Republican presidential candidate Senator John McCain travelled to Oregon in mid-May to deliver the definitive climate change speech of his campaign. He spoke in Portland, at the U.S. headquarters of Vestas Wind Systems AS, a Danish company that markets wind turbines around the world. He started on a self-deprecating note. “Today is a kind of test run for this company,” he said. “They’ve got wind technicians here, wind studies and all these wind turbines. But there’s no wind. So now I know why they asked me to come and give a speech.”

It was perhaps his most perceptive statement of the day. Five sentences later, Mr. McCain made perhaps his least perceptive. “Wind,” he said, “is a predictable source of energy.”

Really? Define predictable. Wind turbines operate occasionally with remarkable efficiency at 100 per cent capacity. More often, they operate with 20 per cent capacity. Once in a while, they operate with subzero capacity – taking electricity from the grid to keep themselves running until they get hit again by a restless wind.

British energy consultant Hugh Sharman, based in Denmark, documented wind power’s capacity for subzero performance in a report published by Civil Engineering magazine in 2005. With more wind power per capita than any other country, Denmark (population 5.4 million) is the world’s showroom nation for this highly fashionable form of renewable energy.

Liberal Leader Stéphane Dion (who used Earth Day to champion wind power this year) and legendary U.S. oilman T. Boone Pickens (who called this week for massive U.S. investment in wind power) illustrate the widespread popularity of wind power.

Although the United States and Germany generate more wind power in absolute terms, Denmark boasts the world’s greatest “wind density” – wind power per capita. With 19 per cent of its electricity now generated by more than 6,000 wind turbines, Denmark produces 80 times as much wind power per capita as Britain.

Why, then, does Denmark export almost all of its wind power – at a revenue loss? Why, then, does Denmark still operate all of its conventional coal-fired power plants? In a phrase, Mr. Sharman says, the reason is Denmark’s “wildly fluctuating wind power.”

It turns out that Denmark’s vast array of turbines often produce minimal electricity when demand is high, maximum electricity when demand is low. Basing his analysis on data from a single year (2002), Mr. Sharman reported that wind power produced less than 1 per cent of the country’s electricity supply on 54 different days. On one of these 54 days, the wind turbines took more power from the grid than they produced. (Wind turbines consume considerable electricity whether winds are blowing or not blowing.)

British author and energy analyst Tony Lodge makes the same point in a report by the Centre for Policy Studies, a London think tank. “Not a single conventional power plant has been closed in the period that Danish wind farms have been developed,” he says. “Because of the intermittency and variability of the wind, conventional power plants have had to be kept running at full capacity to meet the actual demand for electricity and to provide backup.”

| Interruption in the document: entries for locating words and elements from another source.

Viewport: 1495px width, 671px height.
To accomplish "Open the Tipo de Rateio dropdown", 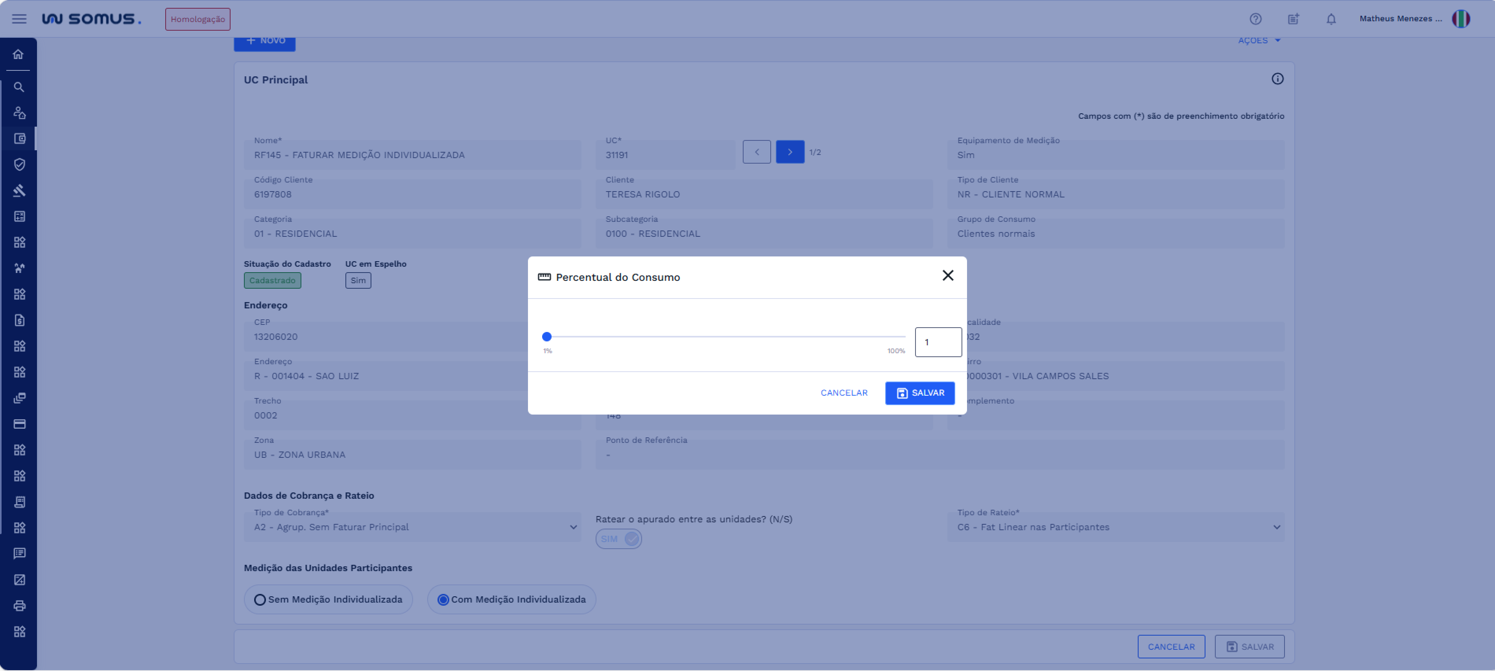I will coord(1115,527).
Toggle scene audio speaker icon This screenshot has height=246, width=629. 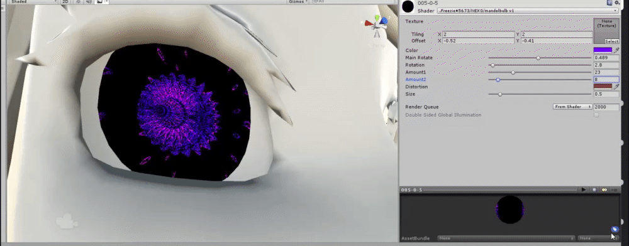[89, 2]
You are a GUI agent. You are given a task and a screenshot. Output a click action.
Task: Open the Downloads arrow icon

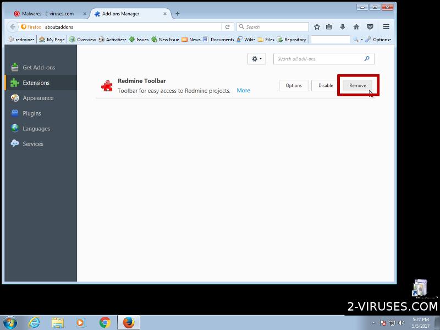coord(343,26)
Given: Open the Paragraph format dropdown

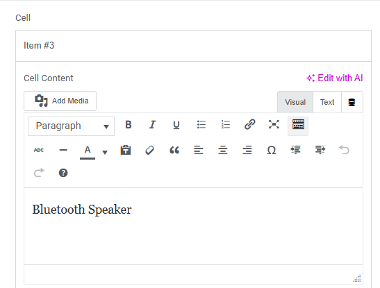Looking at the screenshot, I should point(71,126).

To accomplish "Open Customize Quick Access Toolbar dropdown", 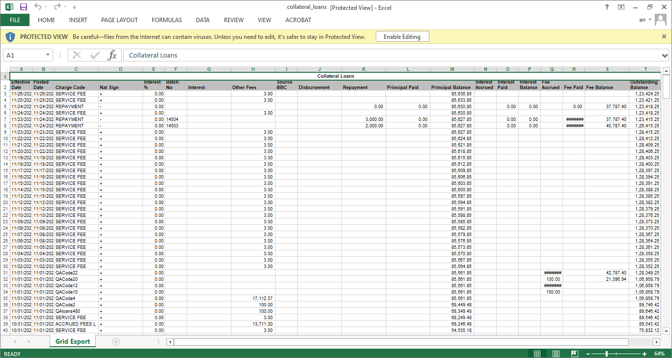I will coord(74,7).
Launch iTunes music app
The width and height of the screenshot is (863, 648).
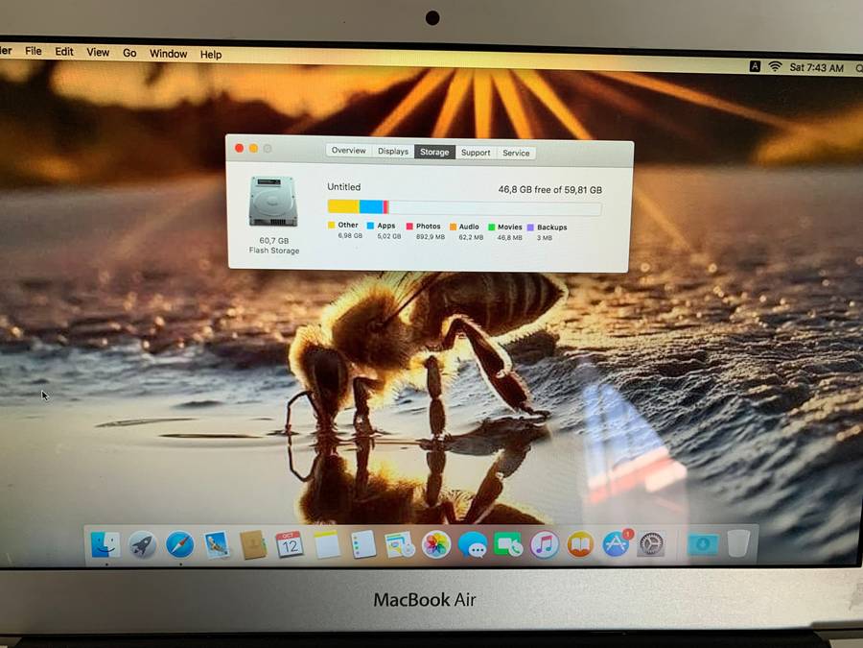545,545
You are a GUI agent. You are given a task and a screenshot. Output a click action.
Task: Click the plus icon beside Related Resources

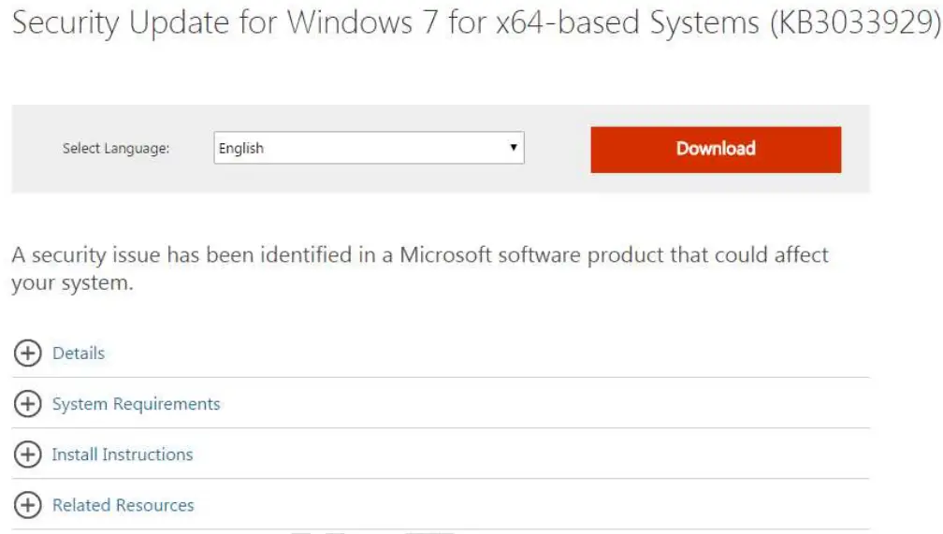coord(29,505)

Mr. Lodge says it is not practical to turn coal-fired plants off and on as winds rise and fall – because ramping them up consumes more fuel (and emits more carbon dioxide) than running them at a constant rate. Thus Denmark relies almost exclusively on coal-fired plants for its own consumption and exports its wind power at whatever off-peak price it can get.

Only 3.3 per cent of Denmark’s wind power gets “accepted” on the grid for domestic consumption. In 2003, Denmark exported 84 per cent of its wind-generated electricity at money-losing rates. And CO{-2}? In 2006, Denmark produced 36 per cent more carbon emissions than the year before.

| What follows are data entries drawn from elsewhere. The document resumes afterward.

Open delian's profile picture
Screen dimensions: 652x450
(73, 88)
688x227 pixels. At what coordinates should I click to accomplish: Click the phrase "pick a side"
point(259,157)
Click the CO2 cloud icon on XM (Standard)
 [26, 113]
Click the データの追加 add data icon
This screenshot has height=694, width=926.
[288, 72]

Denmark has provided generous subsidies for wind power developments since the 1970s and now has a sophisticated wind-dependent industry that – think Vestas – flogs subsidized turbines to naive U.S. presidential candidates. The industry’s reliance on subsidies has apparently not lessened in the past 30 years. Mr. Lodge says Danish consumers paid $517-million (U.S.) in wind power subsidies in the first six months of 2007 alone.

Messrs. McCain, Dion and Pickens notwithstanding, winds do not blow predictably. Without an energy storage battery the size of Mount Everest, most wind-powered electricity will be wasted and will almost certainly increase a country’s carbon emissions – albeit inadvertently. When your power plant operates at only 20 per cent capacity (or less), you have to build four or five times as many plants as you need. For reliable backup, you still need either coal, gas or nuclear power – all of which are cheaper than wind.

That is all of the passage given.